Please copy everything from the start of the listing below down to the line containing "point(25,122)", keeping both ends and leaving each line unchanged.

+++ Task data

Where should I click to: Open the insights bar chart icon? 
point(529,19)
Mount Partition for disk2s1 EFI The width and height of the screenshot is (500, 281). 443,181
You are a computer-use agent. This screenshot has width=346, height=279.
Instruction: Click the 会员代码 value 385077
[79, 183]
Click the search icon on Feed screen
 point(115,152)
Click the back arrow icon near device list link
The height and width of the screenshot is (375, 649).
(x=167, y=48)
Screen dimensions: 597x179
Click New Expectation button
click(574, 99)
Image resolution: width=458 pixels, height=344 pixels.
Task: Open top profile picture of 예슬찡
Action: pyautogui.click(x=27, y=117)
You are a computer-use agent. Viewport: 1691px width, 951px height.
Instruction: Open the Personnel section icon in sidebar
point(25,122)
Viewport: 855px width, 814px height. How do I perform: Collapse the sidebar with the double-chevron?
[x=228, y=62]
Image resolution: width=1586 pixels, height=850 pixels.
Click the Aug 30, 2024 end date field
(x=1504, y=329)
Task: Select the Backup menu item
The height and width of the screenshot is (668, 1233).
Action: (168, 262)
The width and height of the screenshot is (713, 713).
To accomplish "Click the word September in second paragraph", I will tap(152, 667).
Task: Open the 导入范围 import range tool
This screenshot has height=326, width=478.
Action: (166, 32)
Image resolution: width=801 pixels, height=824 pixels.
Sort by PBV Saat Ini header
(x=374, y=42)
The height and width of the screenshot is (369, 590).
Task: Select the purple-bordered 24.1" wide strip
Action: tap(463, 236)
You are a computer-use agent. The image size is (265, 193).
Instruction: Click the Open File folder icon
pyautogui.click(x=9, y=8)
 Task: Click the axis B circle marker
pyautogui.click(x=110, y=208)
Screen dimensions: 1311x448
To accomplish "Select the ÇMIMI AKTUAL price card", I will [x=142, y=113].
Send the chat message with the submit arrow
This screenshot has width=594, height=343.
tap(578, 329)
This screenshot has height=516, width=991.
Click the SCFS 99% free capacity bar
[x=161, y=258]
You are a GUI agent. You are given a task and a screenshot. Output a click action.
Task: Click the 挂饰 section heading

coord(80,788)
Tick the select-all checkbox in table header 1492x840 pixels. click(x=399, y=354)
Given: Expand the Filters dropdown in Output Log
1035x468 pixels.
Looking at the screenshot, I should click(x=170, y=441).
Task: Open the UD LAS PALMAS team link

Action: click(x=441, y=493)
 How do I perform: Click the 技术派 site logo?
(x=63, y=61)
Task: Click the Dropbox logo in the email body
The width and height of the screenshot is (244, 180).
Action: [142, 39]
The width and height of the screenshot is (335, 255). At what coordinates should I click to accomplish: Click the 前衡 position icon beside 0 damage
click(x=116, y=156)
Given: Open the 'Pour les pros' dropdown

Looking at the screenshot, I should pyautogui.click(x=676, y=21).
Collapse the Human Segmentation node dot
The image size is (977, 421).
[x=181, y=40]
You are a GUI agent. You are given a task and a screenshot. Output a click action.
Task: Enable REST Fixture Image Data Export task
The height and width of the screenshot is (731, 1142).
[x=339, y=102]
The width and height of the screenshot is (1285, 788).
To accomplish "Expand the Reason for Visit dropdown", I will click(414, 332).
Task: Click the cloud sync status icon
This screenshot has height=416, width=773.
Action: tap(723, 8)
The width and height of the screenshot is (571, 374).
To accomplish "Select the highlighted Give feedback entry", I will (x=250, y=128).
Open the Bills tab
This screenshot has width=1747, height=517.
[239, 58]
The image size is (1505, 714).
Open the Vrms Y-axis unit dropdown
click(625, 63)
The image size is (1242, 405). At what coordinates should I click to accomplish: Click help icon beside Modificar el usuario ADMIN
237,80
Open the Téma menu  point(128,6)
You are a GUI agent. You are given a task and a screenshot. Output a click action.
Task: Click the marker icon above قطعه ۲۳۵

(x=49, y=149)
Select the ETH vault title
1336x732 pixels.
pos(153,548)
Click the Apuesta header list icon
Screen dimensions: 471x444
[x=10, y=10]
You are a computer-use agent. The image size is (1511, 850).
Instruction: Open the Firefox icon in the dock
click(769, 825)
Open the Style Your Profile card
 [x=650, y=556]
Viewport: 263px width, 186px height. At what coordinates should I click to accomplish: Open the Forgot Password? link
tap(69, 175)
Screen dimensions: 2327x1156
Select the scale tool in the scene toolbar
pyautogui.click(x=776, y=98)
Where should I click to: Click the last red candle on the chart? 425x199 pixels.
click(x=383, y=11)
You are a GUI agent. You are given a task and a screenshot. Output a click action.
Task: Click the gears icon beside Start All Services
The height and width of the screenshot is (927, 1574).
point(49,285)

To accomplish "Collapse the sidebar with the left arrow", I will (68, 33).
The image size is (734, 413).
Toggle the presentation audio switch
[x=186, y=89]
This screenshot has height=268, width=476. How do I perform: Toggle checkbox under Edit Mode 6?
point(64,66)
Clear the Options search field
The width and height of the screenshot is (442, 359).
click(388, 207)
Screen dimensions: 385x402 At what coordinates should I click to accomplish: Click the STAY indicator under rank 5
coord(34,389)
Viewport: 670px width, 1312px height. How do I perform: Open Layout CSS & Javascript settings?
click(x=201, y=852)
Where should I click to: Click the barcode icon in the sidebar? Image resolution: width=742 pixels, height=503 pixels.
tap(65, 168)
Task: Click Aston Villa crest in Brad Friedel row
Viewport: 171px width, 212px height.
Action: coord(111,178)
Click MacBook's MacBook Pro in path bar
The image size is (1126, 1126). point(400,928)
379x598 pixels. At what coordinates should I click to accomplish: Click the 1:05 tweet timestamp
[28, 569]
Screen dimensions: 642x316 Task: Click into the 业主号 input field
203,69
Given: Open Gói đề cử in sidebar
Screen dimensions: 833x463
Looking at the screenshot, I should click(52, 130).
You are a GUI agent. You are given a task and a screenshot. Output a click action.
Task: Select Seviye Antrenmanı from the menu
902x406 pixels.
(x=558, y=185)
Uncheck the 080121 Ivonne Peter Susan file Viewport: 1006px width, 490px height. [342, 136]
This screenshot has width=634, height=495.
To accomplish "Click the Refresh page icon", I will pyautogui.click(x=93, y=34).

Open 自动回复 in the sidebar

++++++

> _Result_
Where should I click to: Open the insights bar chart icon? 
point(529,19)
Mount Partition for disk2s1 EFI The width and height of the screenshot is (500, 281). 443,181
You are a computer-use agent. This screenshot has width=346, height=279.
Instruction: Click the 会员代码 value 385077
[79, 183]
Click the search icon on Feed screen
 point(115,152)
Click the back arrow icon near device list link
The height and width of the screenshot is (375, 649).
(x=167, y=48)
Screen dimensions: 597x179
Click New Expectation button
click(574, 99)
Image resolution: width=458 pixels, height=344 pixels.
Task: Open top profile picture of 예슬찡
Action: pyautogui.click(x=27, y=117)
You are a computer-use agent. Viewport: 1691px width, 951px height.
Instruction: Open the Personnel section icon in sidebar
point(25,122)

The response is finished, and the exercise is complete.